Eurofound, the European Foundation for the Improvement of Living and Working Conditions, has released its recent report on 8th October on Access to care services, which focuses on three care services essential for social protection and inclusion:
– early childhood education and care (ECEC),
– healthcare, and
– long-term care.
Eurocarers was consulted and was able to provide input on the issue concerning in particular the need for respite care services.
Access to these services has been shown to contribute to reducing inequalities throughout the life cycle and achieving equality for women and persons with disabilities. The right of access to good-quality care services is highlighted in the European Pillar of Social Rights.
Drawing on input from the Network of Eurofound Correspondents and Eurofound’s own research, the report resents an overview of the current situation in various EU Member States, Norway and the UK, outlining barriers to the take-up of care services and differences in access issues between population groups. It pays particular attention to three areas that have the potential to improve access to services: ECEC for children with disabilities and special educational needs, e-healthcare and respite care.

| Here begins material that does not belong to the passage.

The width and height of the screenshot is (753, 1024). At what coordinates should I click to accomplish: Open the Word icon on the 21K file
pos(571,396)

Summary of report key findings:
Among other key findings, this Eurofound report sheds light on the need to improve the accessibility of care services: “ Many people do not use early childhood education and care or long-term care due to having informal care arrangements in place – but could benefit from using the services if they were more affordable, better-tailored or of higher quality.”

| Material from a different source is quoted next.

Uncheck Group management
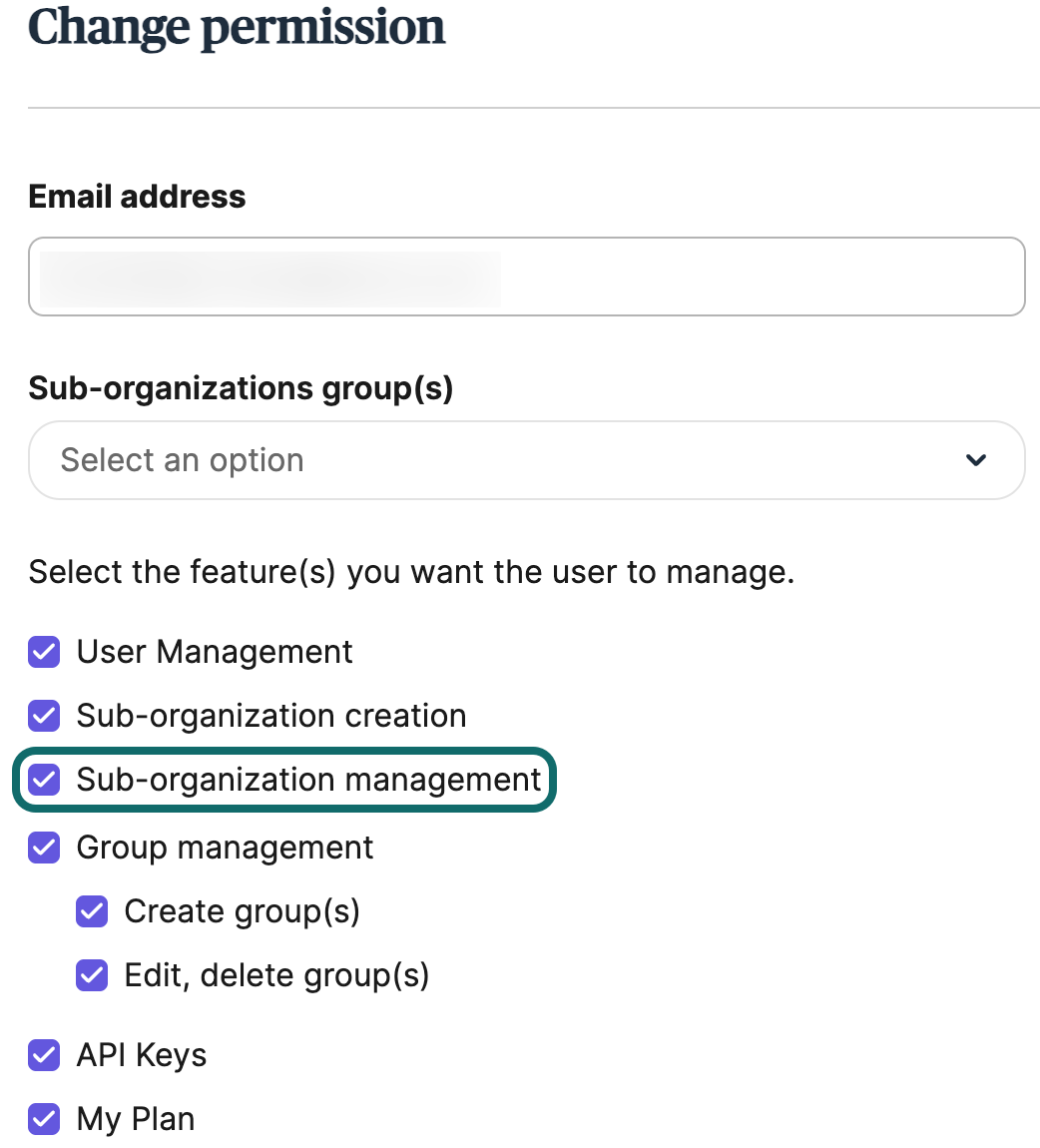The image size is (1040, 1148). [x=44, y=848]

Specifically, on the situation of informal carers, the report shines the spotlight on respite care. The overall assessment is that respite care has been a marginal or unfamiliar concept in many countries but now features in policy discourse in nearly all countries. Going forward, the key recommendations being that diversifying the forms of respite care, to include alternatives to hospitals or residential facilities, can improve its use and usefulness. In addition, better engagement with care recipients and their carers is needed for effective take-up of respite care. This can help to establish formal care contact earlier, making informal care more sustainable and improving carers’ quality of life.
On the topic of long-term care findings indicate that rises in quality ratings and expenditure are mainly found in countries which already had relatively well-developed care systems, reinforcing a previous finding that access needs to be developed in Member States with lower-income levels in particular. Going forward, therefore, a key recommendation is that formal long-term care provision needs to be expanded and made more flexible in most Member States. This can help to provide more adequate care, free up beds in hospitals, facilitate employment and reduce social exclusion and healthcare needs for informal carers.